TASK STATEMENT: Set every entry down again exactly, excluding any pictures.

RECORDS SHOWN:
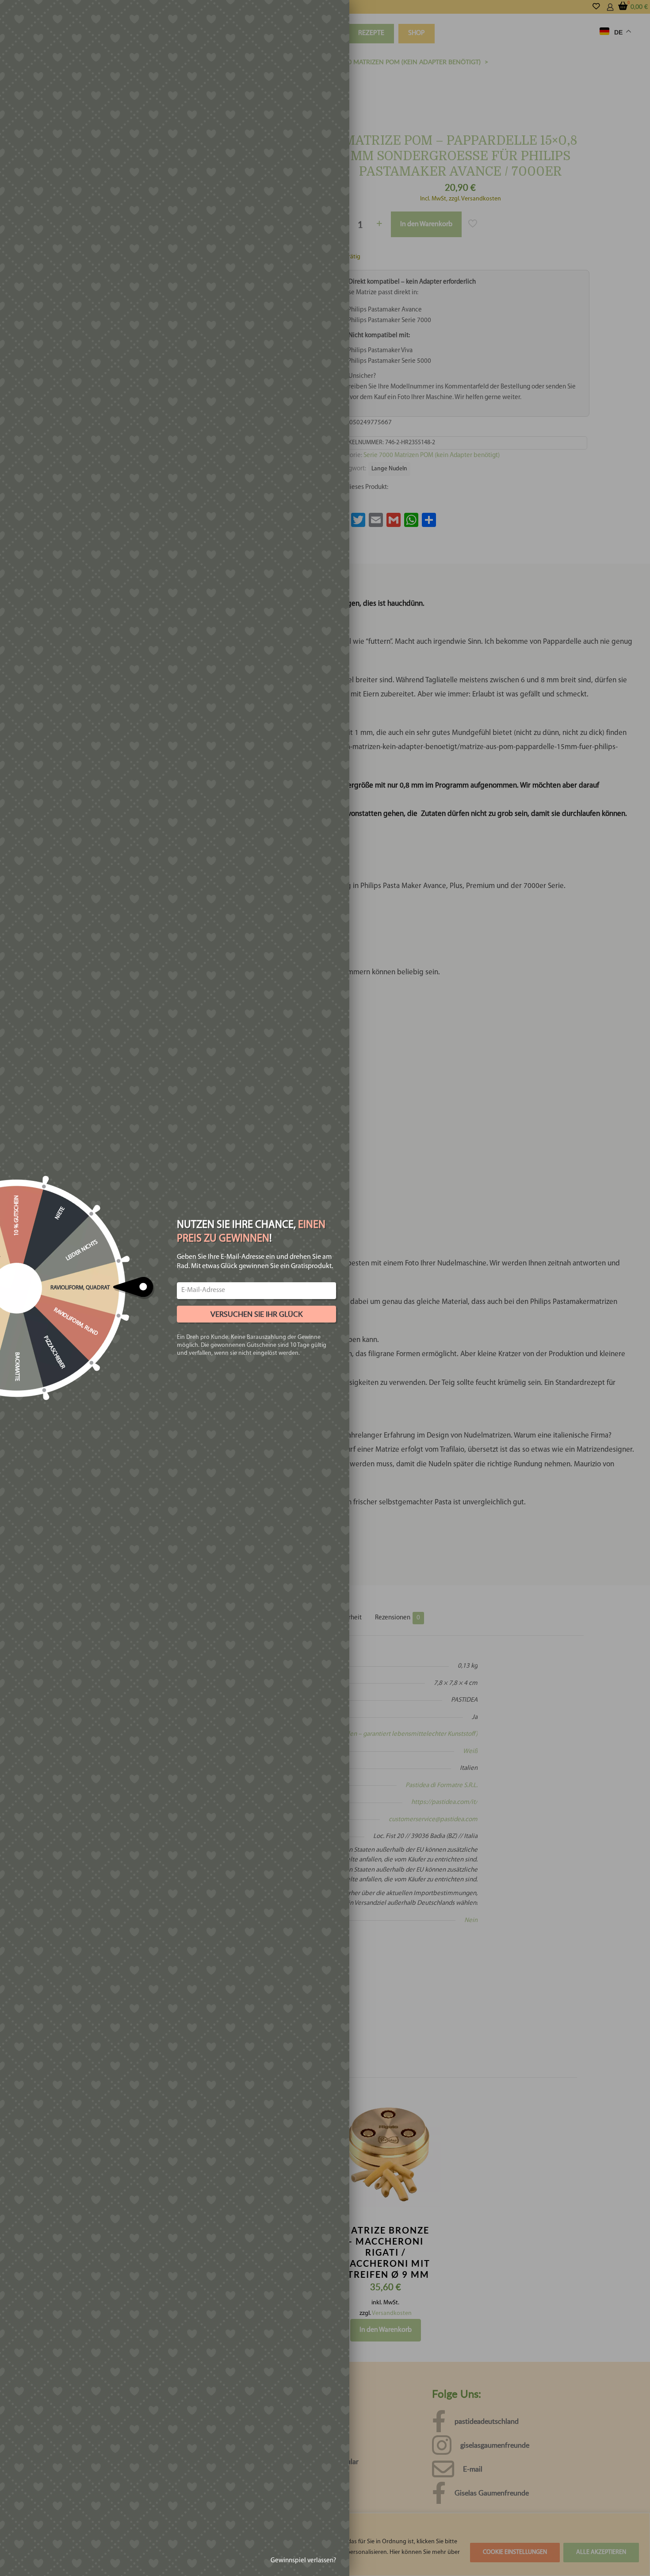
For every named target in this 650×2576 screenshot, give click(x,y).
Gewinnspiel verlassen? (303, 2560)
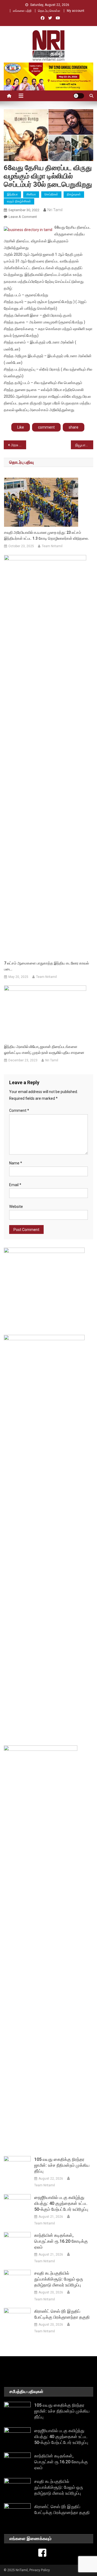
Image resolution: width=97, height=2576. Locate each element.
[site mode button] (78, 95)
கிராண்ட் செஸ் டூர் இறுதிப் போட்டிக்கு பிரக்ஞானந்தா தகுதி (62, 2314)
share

WRITTEN SOLUTION:
For every named target in this 650×2576 screenshot, give click(x,y).
Gewinnspiel verlassen? (303, 2560)
Image resolution: width=97, height=2576. Locate each element.
[site mode button] (78, 95)
கிராண்ட் செஸ் டூர் இறுதிப் போட்டிக்கு பிரக்ஞானந்தா தகுதி (62, 2314)
share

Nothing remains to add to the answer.